Some encouraged the idea on Twitter asking “why it was banned in the first place? Encouraging a healthy lifestyle should have been a priority from day one.” Others thought the idea was sinful, stating that “it will bring about the end of the world because sports will be pushing the boundaries too much.” Despite what some may see as the negative impact of girls’ and women’s increasing involvement in society, even if it is just gym class, the issue will not go away in the near future. On the contrary, attention towards women’s roles and abilities in the country will only increase. Deputy Prince Mohammad bin Salman’s Vision 2030 calls for “boosting women’s participation in the labor force to 30 percent from 22 percent over the next decade and a half.” But the Vision does not include concrete measures for lifting restrictions on female citizens. Vision 2030 is an ambitious plan overall, but the proposed societal gender changes may be one of the most challenging and under-analyzed aspects of the Vision.
Underpinning much of Saudi Arabia’s social fabric is a government-instituted system whereby, in the words of Human Rights Watch (HRW), “every Saudi woman must have a male guardian who is tasked with making a range of critical decisions on her behalf.” This policy allows the Saudi authorities to “essentially treat adult women like legal minors.” While there “appear to be no written legal provisions or official decrees explicitly mandating the guardianship system, [the] practice [is] essentially universal inside the country.” One of the better known issues related to this system is ban on women driving. While the government claims there is no official ban, it has refused to issue licenses to women, and as HRW observes, “it is universally understood that it is not allowed.” When asked about the restrictions placed on women, specifically regarding driving, Mohammad bin Salman stated that “Women driving is not a religious issue as much as it is an issue that relates to the community itself that either accepts it or refuses it.”
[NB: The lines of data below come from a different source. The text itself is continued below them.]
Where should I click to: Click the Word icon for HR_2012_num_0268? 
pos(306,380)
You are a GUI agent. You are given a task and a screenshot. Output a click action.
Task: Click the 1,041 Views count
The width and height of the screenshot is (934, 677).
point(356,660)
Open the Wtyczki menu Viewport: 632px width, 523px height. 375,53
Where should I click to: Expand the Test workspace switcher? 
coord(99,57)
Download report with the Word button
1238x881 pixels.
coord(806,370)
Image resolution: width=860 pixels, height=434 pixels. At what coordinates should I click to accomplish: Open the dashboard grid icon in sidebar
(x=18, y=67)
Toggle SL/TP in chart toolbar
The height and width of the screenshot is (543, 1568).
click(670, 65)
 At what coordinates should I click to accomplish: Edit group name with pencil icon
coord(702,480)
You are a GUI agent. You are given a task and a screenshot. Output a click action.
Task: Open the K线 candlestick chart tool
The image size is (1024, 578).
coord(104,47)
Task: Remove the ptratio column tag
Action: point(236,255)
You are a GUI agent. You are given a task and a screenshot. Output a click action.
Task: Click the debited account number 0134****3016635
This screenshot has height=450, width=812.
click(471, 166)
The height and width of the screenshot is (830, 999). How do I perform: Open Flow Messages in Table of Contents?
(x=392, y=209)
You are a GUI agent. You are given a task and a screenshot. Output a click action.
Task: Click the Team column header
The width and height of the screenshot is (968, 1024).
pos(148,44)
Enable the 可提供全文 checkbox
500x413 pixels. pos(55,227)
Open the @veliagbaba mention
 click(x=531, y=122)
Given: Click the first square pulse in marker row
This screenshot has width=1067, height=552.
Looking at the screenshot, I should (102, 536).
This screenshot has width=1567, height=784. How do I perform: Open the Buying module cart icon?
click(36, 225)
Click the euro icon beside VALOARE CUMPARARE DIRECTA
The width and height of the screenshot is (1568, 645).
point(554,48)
It is precisely the socio-cultural nature of the gendered restrictions (driving, the guardianship system, PE class, etc.), that makes the issue of women’s rights in Saudi Arabia appear so controversial. Mohammad bin Salman may be right when he says “It just takes time” for society to get used to women taking on larger roles, but Vision 2030 may be an important step in the struggle for women’s rights in the country, not least among them the right to take PE classes in school. Participation in the workforce often necessitates transportation to and from employment. Certainly there are ways to avoid this, but if women need to get to work, they may need to drive, and if they need to drive, other restrictions may get lifted as well, and social mores may change.